Is There an Entitlement to Reimbursement Without a Contract under Quantum Meruit?

Is There an Entitlement to Reimbursement Without a Contract under Quantum Meruit?

A claim for quantum meruit in restitution may arise in the following situations:

  1. Where the parties proceed on the mistaken basis that there is an enforceable contract, but there is no contract.
  2. One party requests services from the other which are not governed by a contract.
  3. Where the contract is frustrated.
  4. Where before completion the contractor accepts a repudiation by the employer as terminating the contract. The contractor can elect to sue for damages for breach of contract or quantum meruit in restitution for the work performed.

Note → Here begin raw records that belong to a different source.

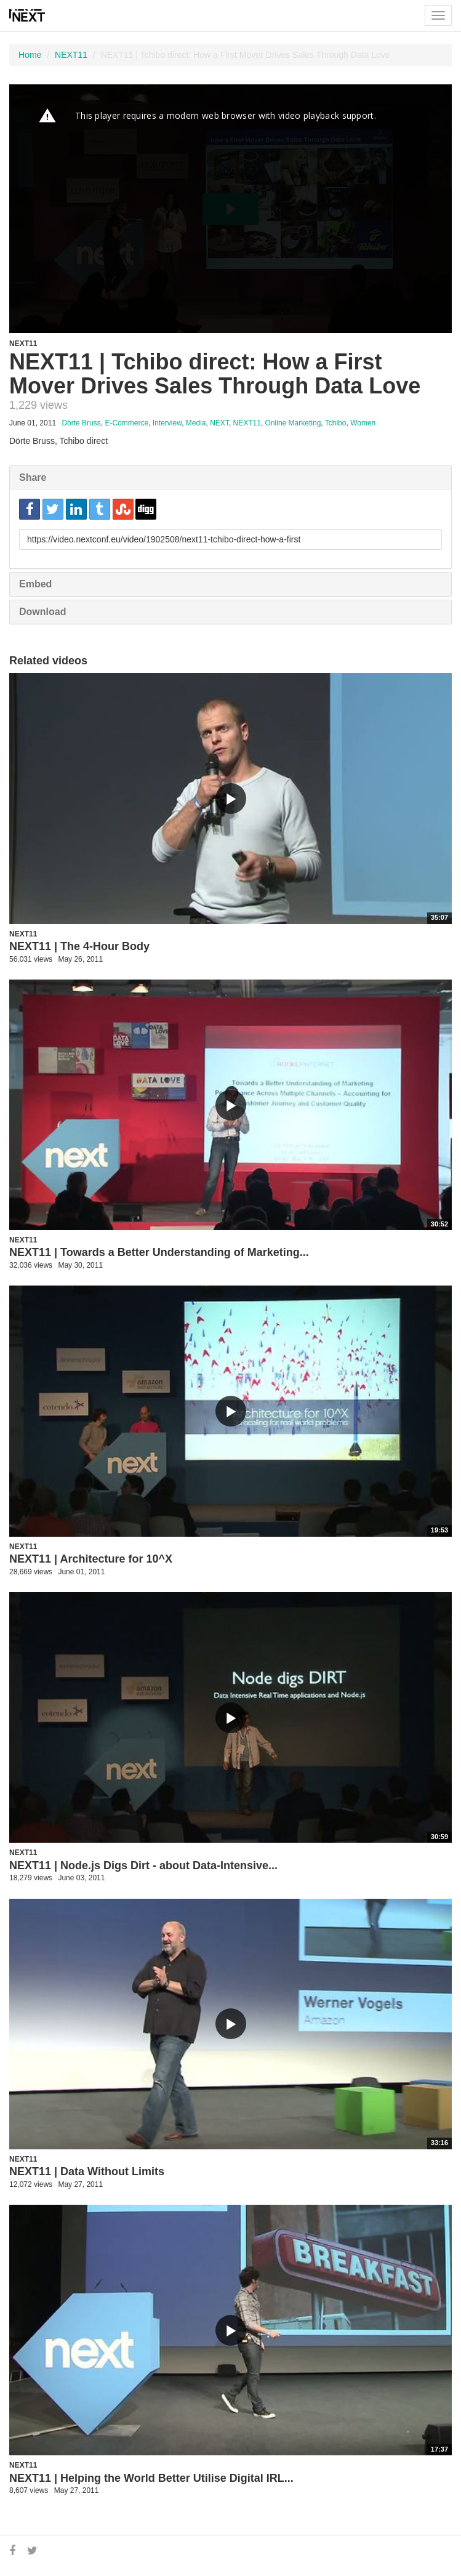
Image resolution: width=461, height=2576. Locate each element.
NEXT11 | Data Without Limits (86, 2171)
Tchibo (336, 423)
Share (32, 477)
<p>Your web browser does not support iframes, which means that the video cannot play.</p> (230, 208)
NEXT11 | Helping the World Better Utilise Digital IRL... (151, 2478)
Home (29, 55)
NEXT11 (71, 55)
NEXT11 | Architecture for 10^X (90, 1559)
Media (196, 423)
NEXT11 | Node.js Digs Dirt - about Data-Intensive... (143, 1865)
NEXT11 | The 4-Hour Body (79, 946)
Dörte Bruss (81, 423)
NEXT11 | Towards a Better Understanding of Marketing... (159, 1252)
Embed (35, 584)
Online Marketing (293, 423)
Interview (167, 423)
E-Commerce (126, 423)
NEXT (219, 423)
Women (362, 423)
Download (42, 611)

In Banque Financiere de la Cite v Parc (Battersea) Ltd [1999] Lord Steyn identified four questions which arose in relation to any claim in restitution:

  1. Had the defendant benefited or been enriched?
  2. Was the enrichment at the expense of the claimant?
  3. Was the enrichment unjust?
  4. Were there any defences?

All the circumstances need to be considered. In Mowlem PLC v PHI Group Limited [2004] HH Judge Gilliland QC considered on appeal from an arbitrator an alternative claim for payment on restitutionary principles. The arbitrator found that the parties had acted together for their mutual benefit. It was held that if the supply of material benefited Mowlem because it meant it would not be at risk of being in breach of its own contract, that was a material factor to take into account when concluding that no entitlement to restitutionary benefit arose in the circumstances.

If there has been a total failure of consideration in a contract the injured part can then make a claim in restitution. So, for instance, if the subcontractor has not performed at all, the contractor can claim for the return of monies paid. If the subcontractor has been overpaid and has failed to complete, the contractor can recover the overpayments even if it has managed to have the work completed without, in fact, incurring any loss despite the overpayments.

Estoppel by convention can operate to prevent a claim to restitution of payment by mistake. If the money is spent in good faith, in reliance on the representation that there was an entitlement to it, then the order for repayment will create the detriment sufficient to found the estoppel.